Evelyn Raymond, who went by her middle name, was born in Duluth and grew up in a creative family that worked hard for a meager income. She learned early that what she didn’t have, she could make. Even as a small child she fashioned toys from twigs and whistles from willows.
Her art education began with an innovative program connecting Duluth high school students with Columbia University instructors, providing classes in drawing, pottery, metal work, and art history. After completing high school, Raymond attended the Minneapolis School of Art, where she experimented in abstract and modernist sculpture. She is said to have produced the school of art’s first abstract sculpture.
A few years into her studies, however, she was called back to Duluth to care for her ailing mother and to help raise a younger brother and sister. For eight years, she supported her family by working as a cook on a dairy farm near Duluth, but she produced no artwork. It was only after her mother’s death in 1938 that she felt she could resume her life as a Minneapolis artist.

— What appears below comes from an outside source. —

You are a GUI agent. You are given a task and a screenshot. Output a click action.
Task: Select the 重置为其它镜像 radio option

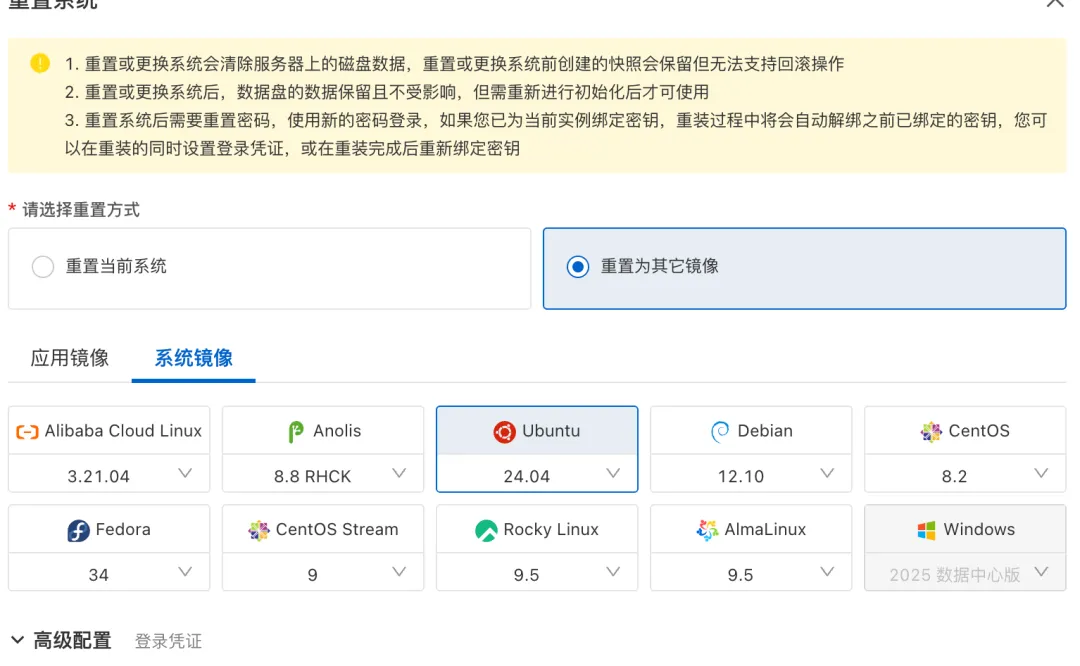577,267
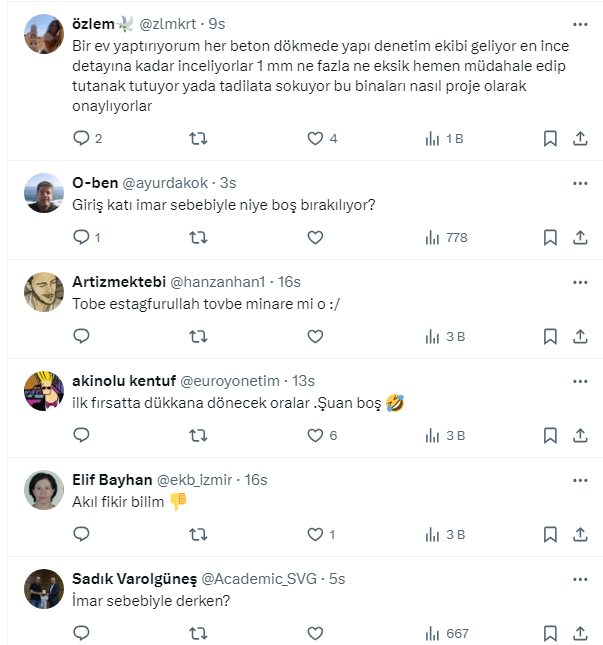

Clement Haupers, director of the Minnesota division of the WPA’s Federal Art Project (FAP), remembered her initiative and her work at the school of art, and he agreed to hire her if she could prove she was still able to create sculptures. Raymond responded to the challenge by constructing a twenty-inch-tall, gray plaster figure she named Erg, meaning “a unit of work or energy.” The statuette was constructed as a collection of tools and body parts, coming together in the form of a brawny humanoid––part man, part robot. Haupers hired Raymond, and within a year he appointed her to head the FAP sculpture department, which moved into the Walker Art Center’s new community art school.

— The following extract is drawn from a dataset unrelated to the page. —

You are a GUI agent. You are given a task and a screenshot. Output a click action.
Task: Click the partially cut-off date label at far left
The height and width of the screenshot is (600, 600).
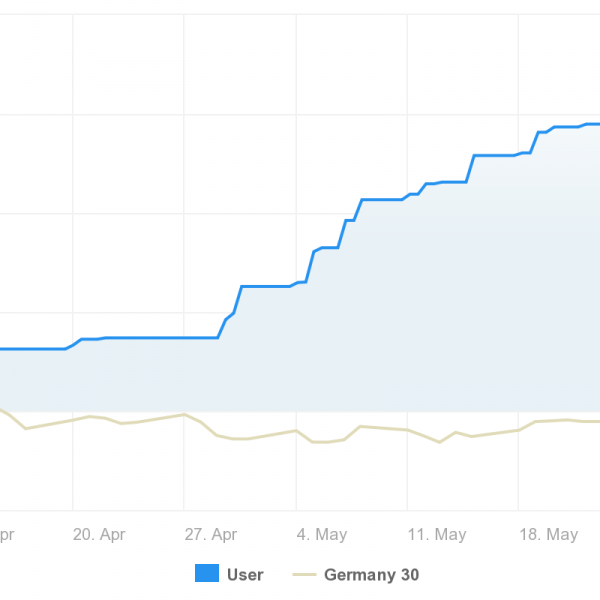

As an FAP instructor, Raymond’s responsibilities included teaching and creating three-dimensional works for post offices, schools, hospitals, and other public buildings. Her first major assignment at the FAP was to construct a large bas relief sculpture for the high school stadium in International Falls. It was a significant departure from the Erg figure: while Erg was measured in inches, this mural would be twelve feet by eighteen feet. It was more complex, featuring seven muscular athletes emerging from a cement frame. Tiny Erg was created within three months, while the Bronco Stadium relief was under construction for nearly three years. Both sculptures offered proof that she could still sculpt, and both demonstrated her range of media and style.
FAP funding ended in 1943, and the program closed. Raymond remained as a teacher and head of the Walker art school’s sculpture department through the transition, with the continued charge of conducting classes and workshops and developing her own sculptures. Her work was often experimental, combining modernism with cubism and realism with abstraction. In her own works, she designed pieces she believed viewers could relate to; in her teaching, she encouraged students to create for themselves.
In 1950, the Walker Art Center shut down its art school, and Raymond lost her job. Almost overnight, she launched Minnesota’s first “all-sculpting school,” which came to be known as the Evelyn Raymond Clay Club. For the rest of her life, she supported herself by combining teaching with sculpture commissions large and small. She created a community of sculpture artists by offering classes for children, high school students, and adults, then celebrating their work in exhibits staged in local cafes, libraries, shops, and, once, in a barn in Hopkins.
Several of her large sculptures remain in situ in the 2020s, most notably her seven-foot-tall bronze statue of Maria Sanford, the University of Minnesota’s first woman professor. The Sanford statue is one of two statues representing the state of Minnesota as part of the National Statuary Hall Collection in Washington, DC.